GIVEN TEXT
__________________________________________________

The Steep Learning Curve of Teaching Piano Online
Teaching online has been a learning curve for me. Desperate times calls for desperate measures.
As of today, the worldwide pandemic has taken 30,000 lifes. In Singapore alone, we have 879 cases of people infected with the Coronavirus. The figures continue to climb and explode.


To curb the further spread of the virus, Singapore has taken measures such as recalling all Singaporean students studying overseas back to Singapore, closing the Causeway, closing incoming tourists from high risk areas such as Europe, USA, South Korea, and China.
Just last week, all enrichment centers have been ordered to close. Although I teach privately one-to-one, I have chosen to move my piano teaching online for 2 weeks. I believe that this is a good opportunity to drill my students for the real thing, ie. school closures. I have taught 3 days of online piano thus far and this is my observation.

__________________________________________________

GIVEN ENTRIES
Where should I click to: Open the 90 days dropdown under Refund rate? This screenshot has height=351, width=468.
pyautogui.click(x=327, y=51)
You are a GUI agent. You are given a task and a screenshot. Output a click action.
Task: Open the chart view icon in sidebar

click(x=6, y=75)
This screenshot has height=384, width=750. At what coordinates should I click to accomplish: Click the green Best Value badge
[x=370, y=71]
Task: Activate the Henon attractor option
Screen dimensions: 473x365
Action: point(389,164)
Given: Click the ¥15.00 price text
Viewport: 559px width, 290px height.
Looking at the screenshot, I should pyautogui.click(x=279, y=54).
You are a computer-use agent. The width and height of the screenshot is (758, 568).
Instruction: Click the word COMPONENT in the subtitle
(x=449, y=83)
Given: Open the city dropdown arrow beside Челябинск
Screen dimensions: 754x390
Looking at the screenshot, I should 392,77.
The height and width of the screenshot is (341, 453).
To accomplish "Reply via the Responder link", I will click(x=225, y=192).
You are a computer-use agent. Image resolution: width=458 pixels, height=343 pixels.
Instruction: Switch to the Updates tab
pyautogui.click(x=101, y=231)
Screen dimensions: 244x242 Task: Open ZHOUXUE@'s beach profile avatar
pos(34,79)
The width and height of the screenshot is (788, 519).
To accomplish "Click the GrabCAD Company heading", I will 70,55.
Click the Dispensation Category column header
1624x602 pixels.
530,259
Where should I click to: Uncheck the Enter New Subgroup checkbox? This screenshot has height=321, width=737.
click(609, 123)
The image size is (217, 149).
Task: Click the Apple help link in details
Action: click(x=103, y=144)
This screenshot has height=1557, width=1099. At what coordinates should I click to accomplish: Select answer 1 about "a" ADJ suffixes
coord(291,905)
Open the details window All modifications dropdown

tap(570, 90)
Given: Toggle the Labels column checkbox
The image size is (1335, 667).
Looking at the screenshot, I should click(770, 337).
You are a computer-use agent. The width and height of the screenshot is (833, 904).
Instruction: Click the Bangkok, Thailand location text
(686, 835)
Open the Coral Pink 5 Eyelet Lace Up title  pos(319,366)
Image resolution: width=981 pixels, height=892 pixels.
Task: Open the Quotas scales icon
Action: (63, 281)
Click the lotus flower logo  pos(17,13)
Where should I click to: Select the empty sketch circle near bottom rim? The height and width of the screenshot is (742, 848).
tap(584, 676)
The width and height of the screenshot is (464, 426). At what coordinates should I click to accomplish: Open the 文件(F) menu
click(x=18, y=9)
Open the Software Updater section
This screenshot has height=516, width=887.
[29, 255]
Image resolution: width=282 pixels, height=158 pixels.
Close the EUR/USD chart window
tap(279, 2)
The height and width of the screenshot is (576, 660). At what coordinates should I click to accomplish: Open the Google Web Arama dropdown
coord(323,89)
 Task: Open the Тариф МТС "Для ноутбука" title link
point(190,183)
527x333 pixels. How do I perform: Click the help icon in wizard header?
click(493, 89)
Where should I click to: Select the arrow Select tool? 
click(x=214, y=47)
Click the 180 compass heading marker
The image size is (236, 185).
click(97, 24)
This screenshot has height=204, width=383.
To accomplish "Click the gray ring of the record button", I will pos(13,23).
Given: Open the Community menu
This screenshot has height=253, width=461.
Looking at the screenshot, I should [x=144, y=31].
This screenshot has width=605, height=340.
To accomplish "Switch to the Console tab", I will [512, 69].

__________________________________________________

TASKS TO COMPLETE
a) Answer these questions from the text on teaching piano online:
(i) How many people in Singapore are infected with the Coronavirus?
(ii) For how long has the writer moved piano teaching online?
(iii) How many days of online piano has the writer taught so far?
b) In the text on teaching piano online, rewrite everything from "As of today, the" down to "climb and explode.", changing "Coronavirus" to "COVID-19".
Answer using only the text above, not the data.

ACTIVITY ANSWERS
a)
(i) 879
(ii) 2 weeks
(iii) 3 days

b)
As of today, the worldwide pandemic has taken 30,000 lifes. In Singapore alone, we have 879 cases of people infected with the COVID-19. The figures continue to climb and explode.